Rachel Nichols and her co-hosts have been on the sidelines for more than two weeks. California’s shelter-in-place order has made it impossible to do episodes of The Jump out of ESPN’s Los Angeles studio. The show returns to the network’s lineup on Monday thanks to a little technical wizardry.
“The fact that we are going to be able to go back on the air on linear television is amazing,” Nichols told Business Insider.
ESPN’s “Live From Home Team” has made it possible for all of the hosts to be on air from their homes. The “Live From Home Team” is made up of members of ESPN’s Remote Ops, Production, Production Ops, Creative Services, Transmission, Network Engineering, and Media Engineering teams. It took special software, iPad cameras, adjusted WiFi speeds, and volume control for them to get The Jump back on air.
This won’t be the Live From Home Team’s first rodeo. Plenty of ESPN hosts are broadcasting out of their homes right now. But it took trial and error to get this just right according to Nichols. The biggest hurdle to overcome was eliminating any lag in the video feeds and making sure everyone on screen was moving at the same speed.

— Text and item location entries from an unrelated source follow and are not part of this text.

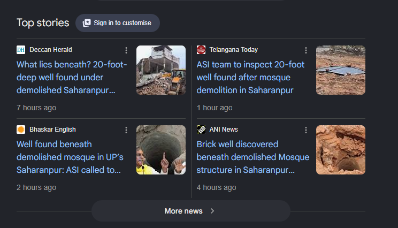Click the Telangana Today red favicon
398x228 pixels.
point(201,50)
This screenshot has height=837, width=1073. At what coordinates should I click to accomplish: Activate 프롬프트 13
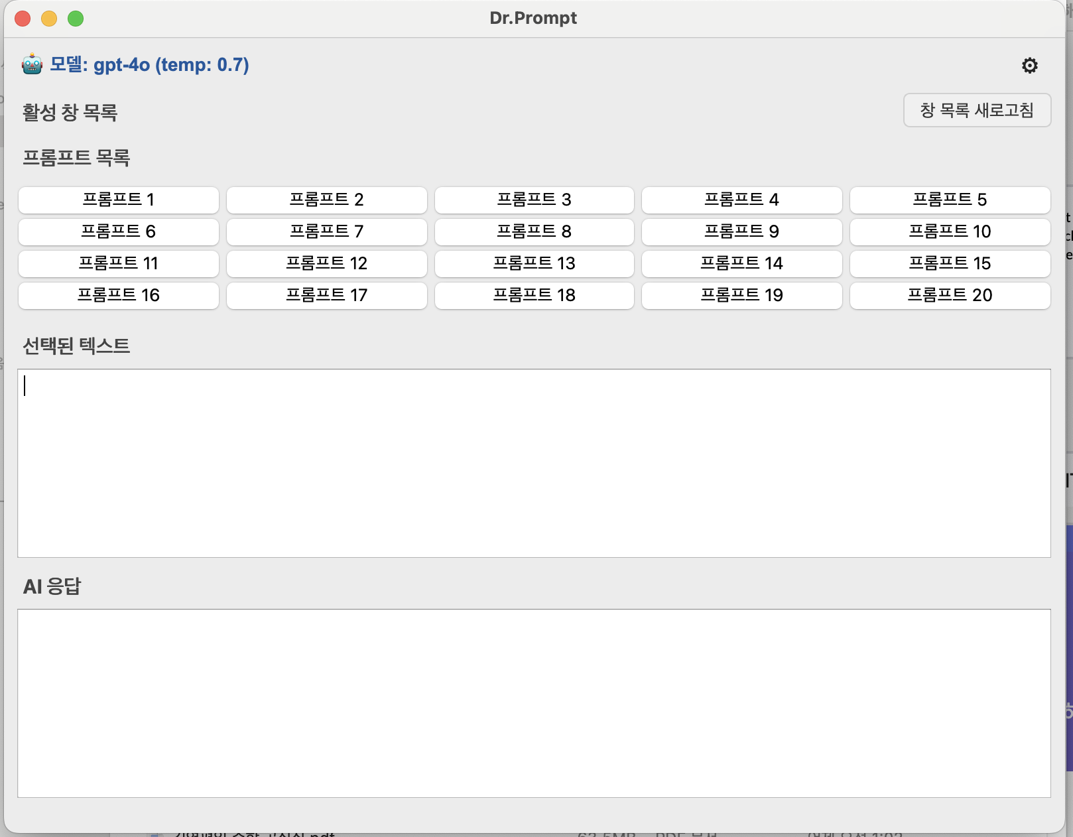534,263
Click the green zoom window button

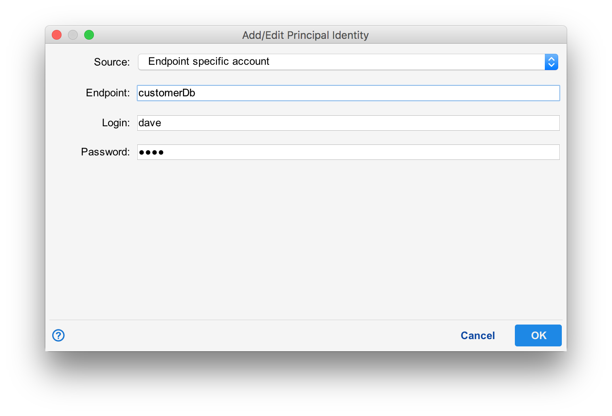(x=89, y=35)
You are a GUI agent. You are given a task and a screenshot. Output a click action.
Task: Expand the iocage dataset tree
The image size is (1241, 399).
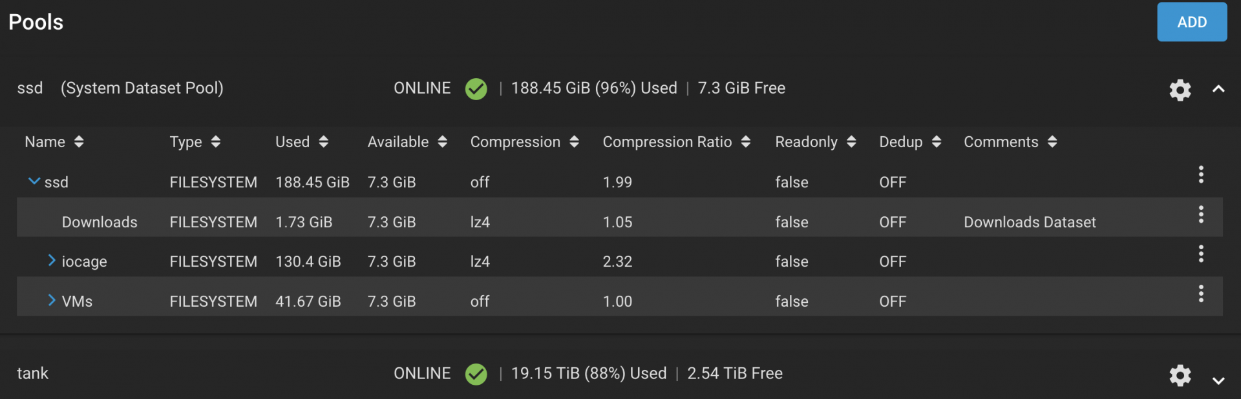52,260
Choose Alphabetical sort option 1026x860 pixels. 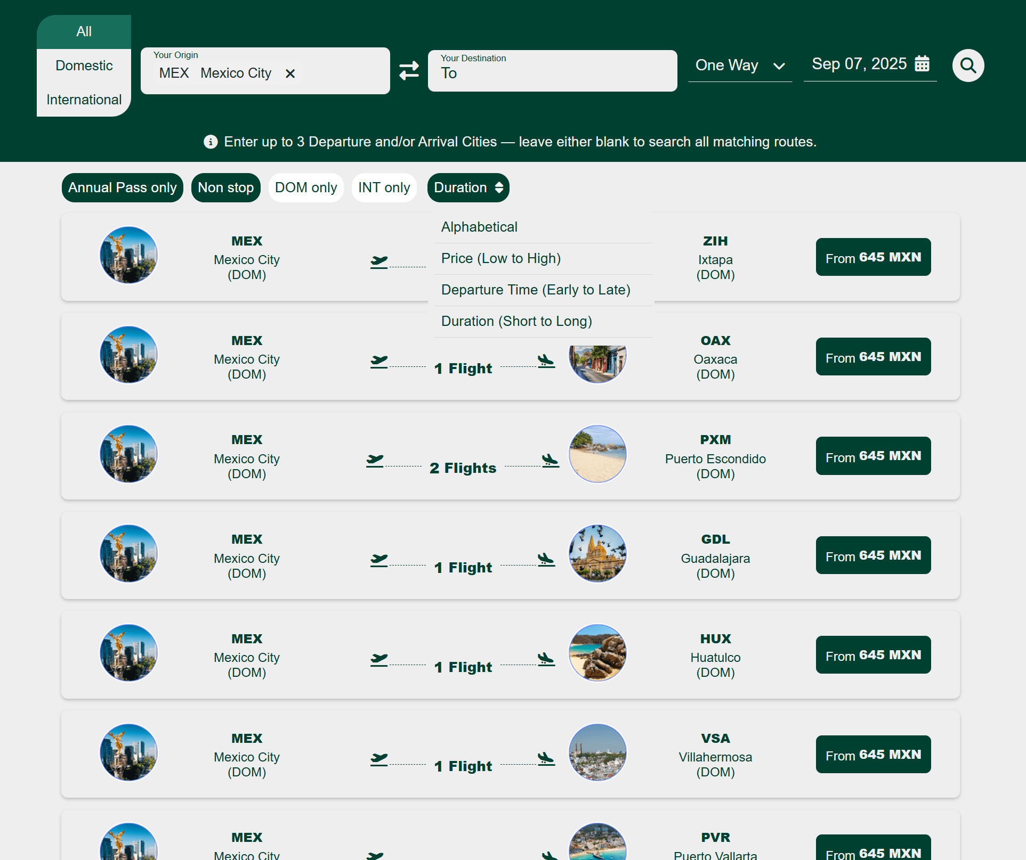(x=479, y=227)
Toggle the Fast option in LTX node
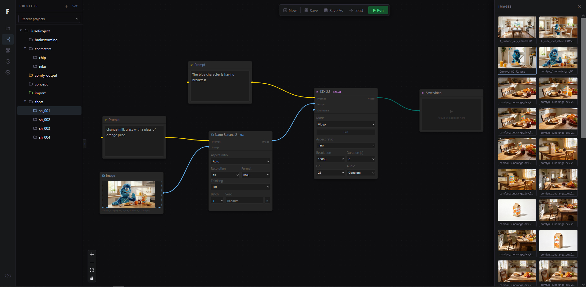This screenshot has width=586, height=287. [345, 132]
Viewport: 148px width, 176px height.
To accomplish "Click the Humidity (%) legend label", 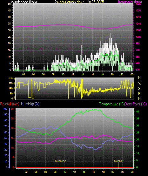I will (30, 104).
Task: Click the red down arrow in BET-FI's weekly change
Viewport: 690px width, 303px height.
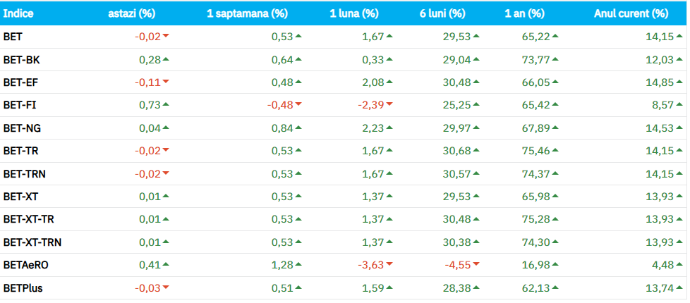Action: tap(298, 105)
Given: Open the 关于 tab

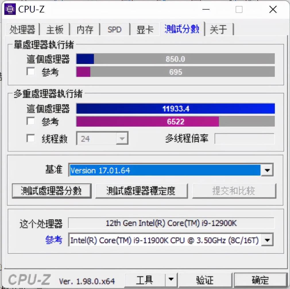Looking at the screenshot, I should pyautogui.click(x=219, y=29).
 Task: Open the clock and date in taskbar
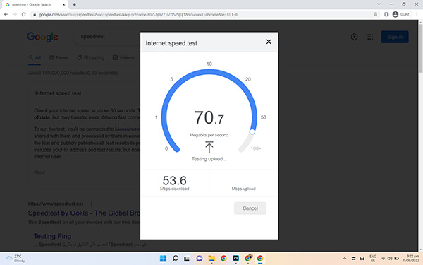(x=411, y=258)
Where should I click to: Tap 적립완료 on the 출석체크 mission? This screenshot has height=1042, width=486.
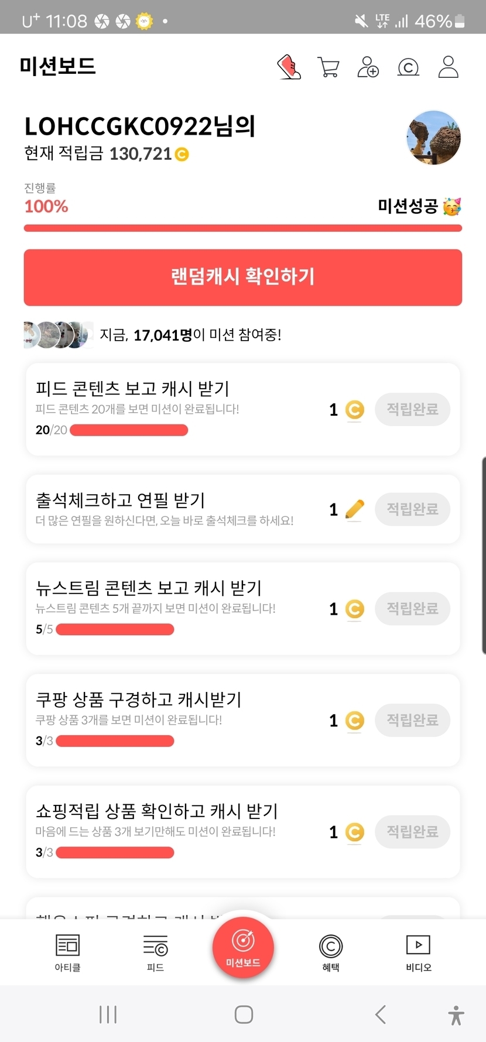412,509
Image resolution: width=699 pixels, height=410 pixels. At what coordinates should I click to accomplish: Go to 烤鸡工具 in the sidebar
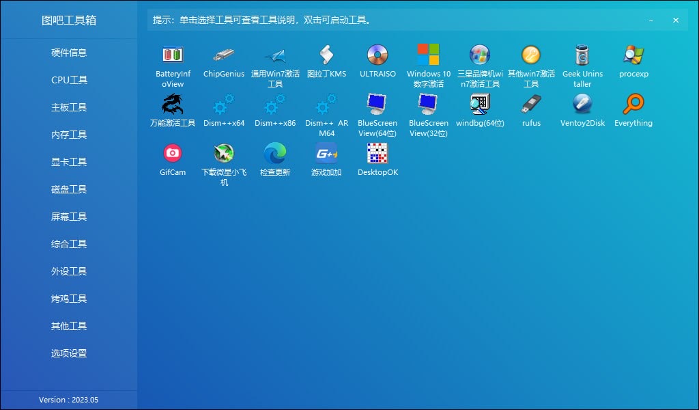pos(69,299)
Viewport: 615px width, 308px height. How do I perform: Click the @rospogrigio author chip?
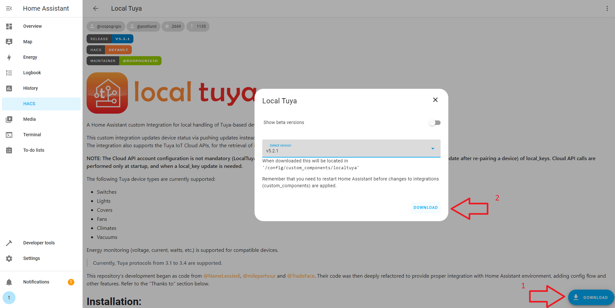[x=106, y=26]
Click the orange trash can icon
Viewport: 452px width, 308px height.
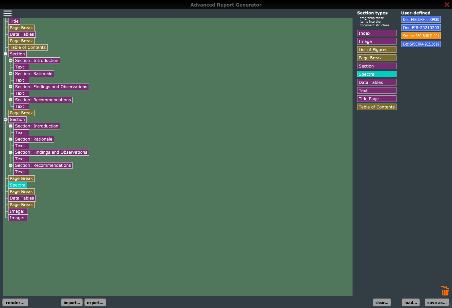click(445, 290)
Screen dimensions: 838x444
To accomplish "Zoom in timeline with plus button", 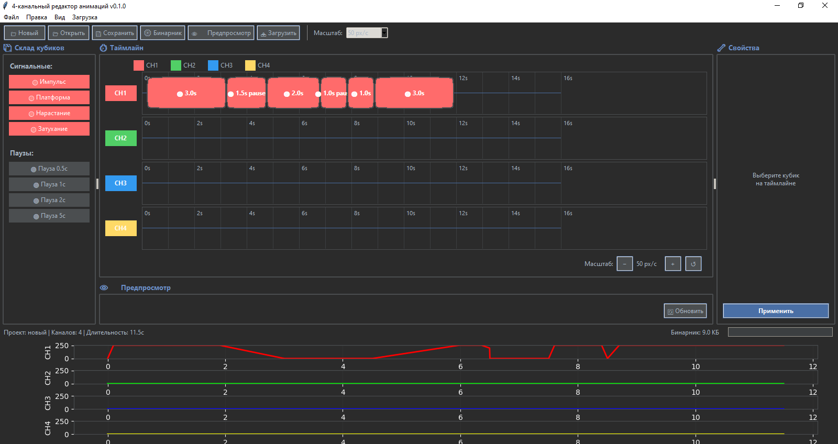I will pyautogui.click(x=672, y=264).
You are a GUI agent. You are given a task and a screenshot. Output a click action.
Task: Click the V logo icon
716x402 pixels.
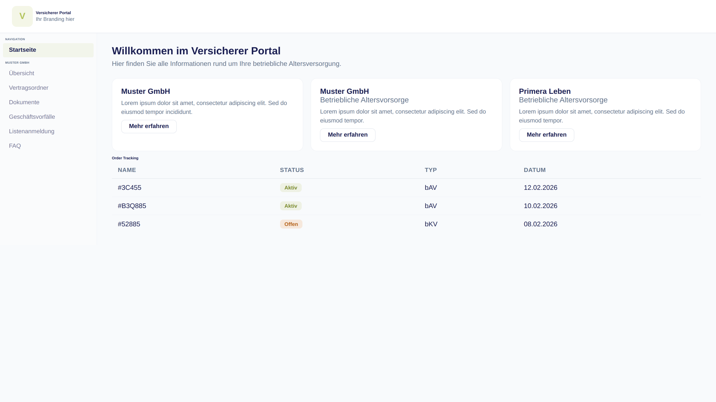(x=22, y=16)
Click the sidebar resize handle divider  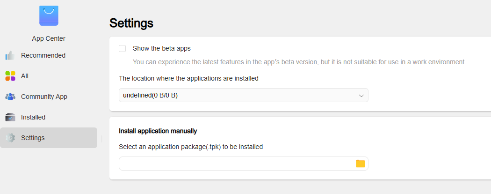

She says the key to The Jump being successful will be Ty Frison, the show’s coordinating director. He will be a one-man control room with a special touchscreen set up in his home. From that, Frison can control the show’s video, audio, B-roll footage, and graphics.
“I am in such debt to the people who worked so incredibly hard on the technical side to make what I believe is still magic — there might be some elves involved, it is Disney after all,” Nichols says. “I can’t believe that they were able to figure out a way to produce an entire television show with everybody at home, not a single person in our television facility.”